- [Goal] In the items from the start up to and including the line holding "pyautogui.click(x=79, y=30)", swap "Screen dimensions" for "Screen size" and give those lines again with nothing else changed. Leave the pictures out.

——

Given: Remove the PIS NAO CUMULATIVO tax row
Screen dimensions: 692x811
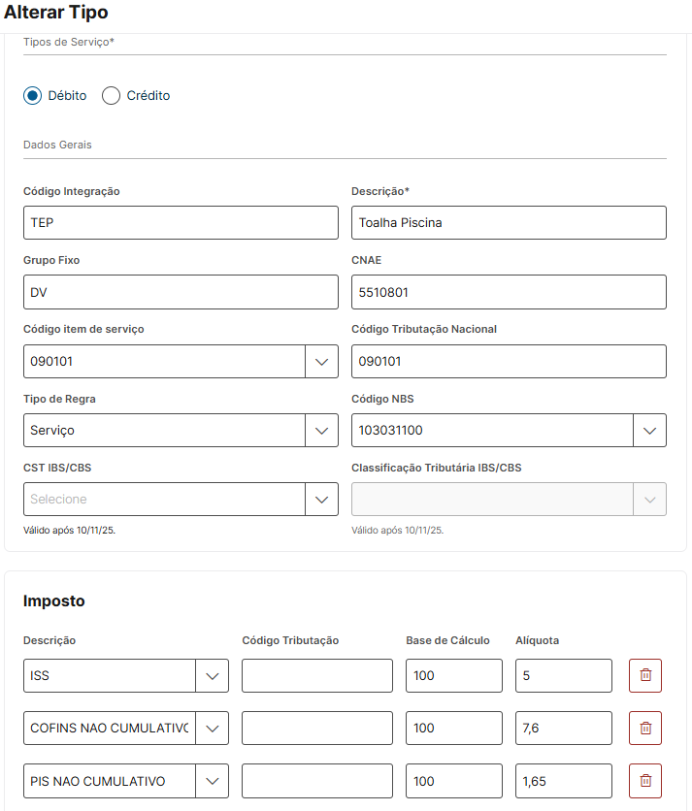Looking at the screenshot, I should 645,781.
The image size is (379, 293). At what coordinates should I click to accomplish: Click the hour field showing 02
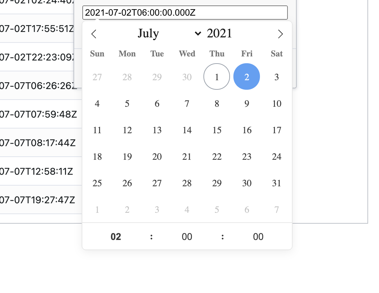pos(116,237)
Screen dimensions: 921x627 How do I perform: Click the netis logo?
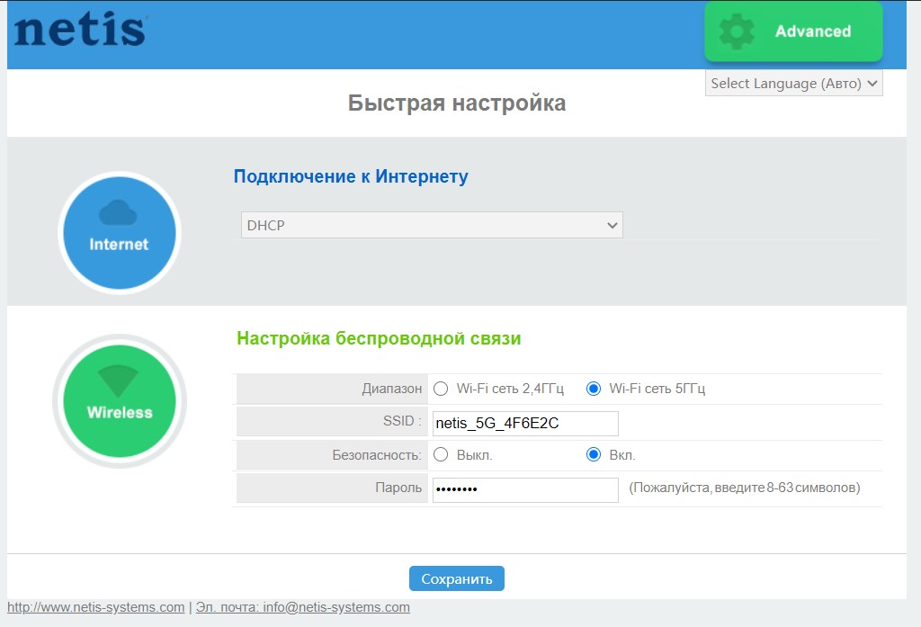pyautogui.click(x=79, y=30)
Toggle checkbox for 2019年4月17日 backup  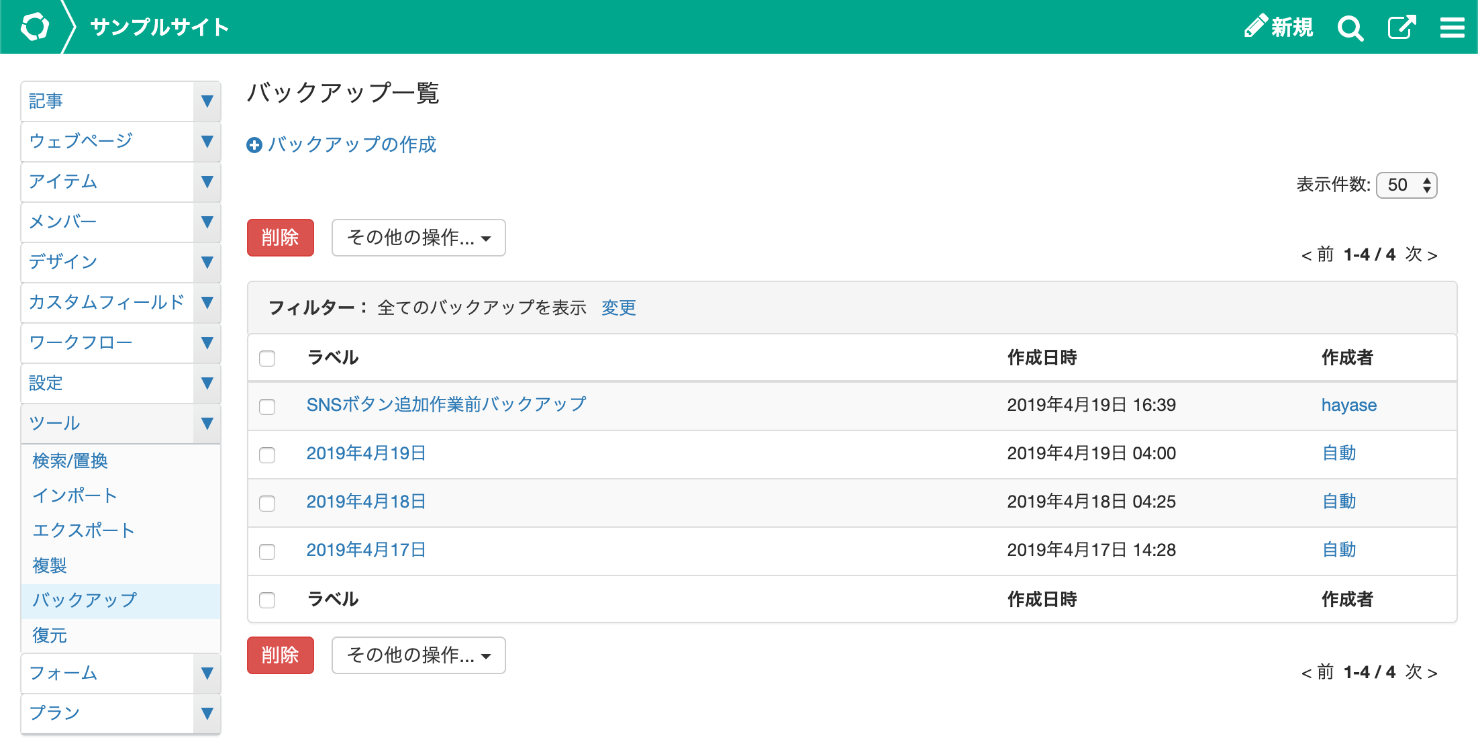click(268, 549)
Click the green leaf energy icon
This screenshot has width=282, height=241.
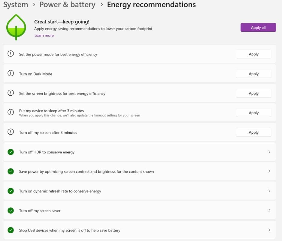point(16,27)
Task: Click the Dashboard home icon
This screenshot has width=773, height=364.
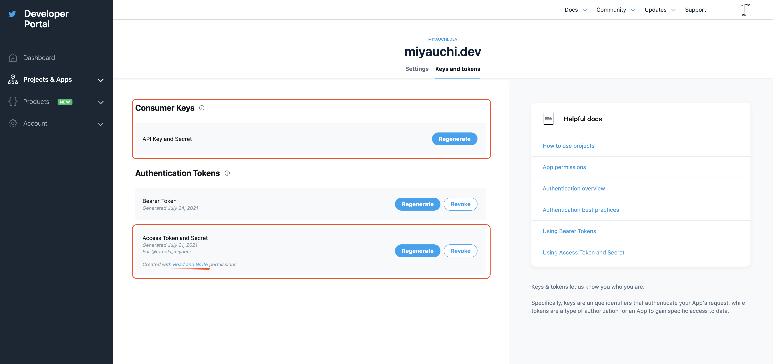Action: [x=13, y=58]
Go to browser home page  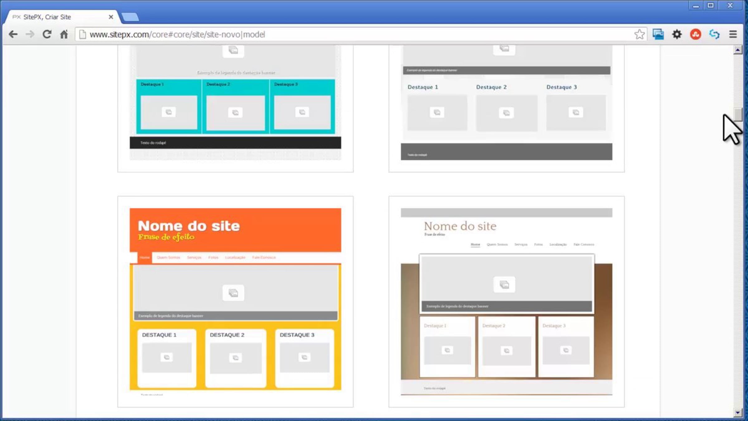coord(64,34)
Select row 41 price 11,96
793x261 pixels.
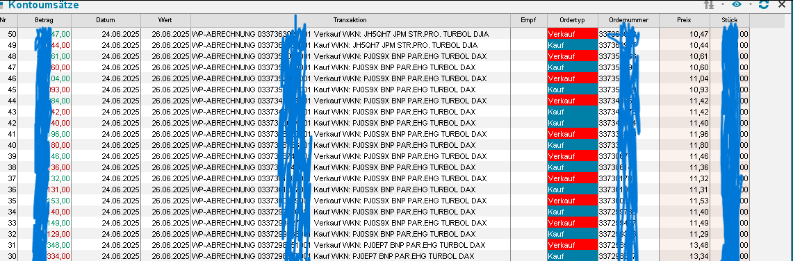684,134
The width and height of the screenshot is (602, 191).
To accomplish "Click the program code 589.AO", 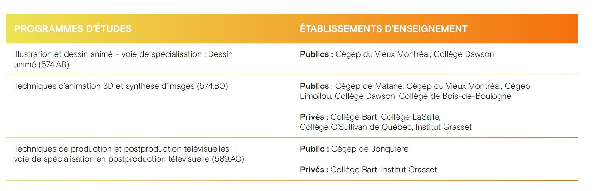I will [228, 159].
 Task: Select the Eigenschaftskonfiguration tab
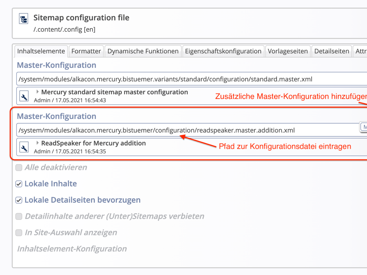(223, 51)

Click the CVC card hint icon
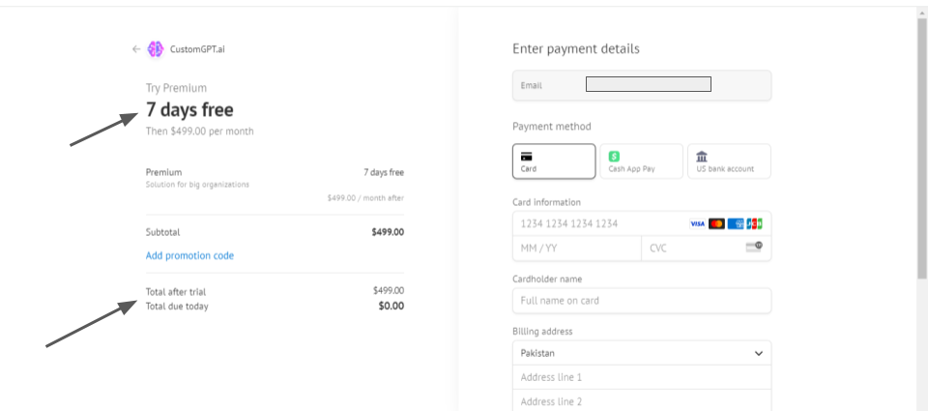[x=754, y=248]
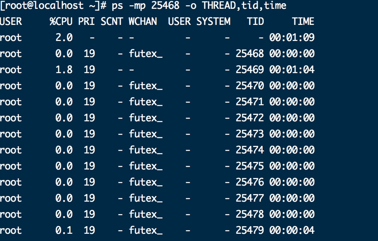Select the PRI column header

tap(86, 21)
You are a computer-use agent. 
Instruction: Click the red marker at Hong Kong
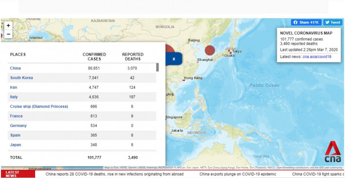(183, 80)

——

- [Reply to the task]
Given: Remove the PIS NAO CUMULATIVO tax row
Screen size: 692x811
Looking at the screenshot, I should 645,781.
The image size is (379, 293). At what coordinates should I click to accomplish: Click the hour field showing 02
pos(116,237)
Screen size: 921x627 How do I perform: Click the netis logo?
pyautogui.click(x=79, y=30)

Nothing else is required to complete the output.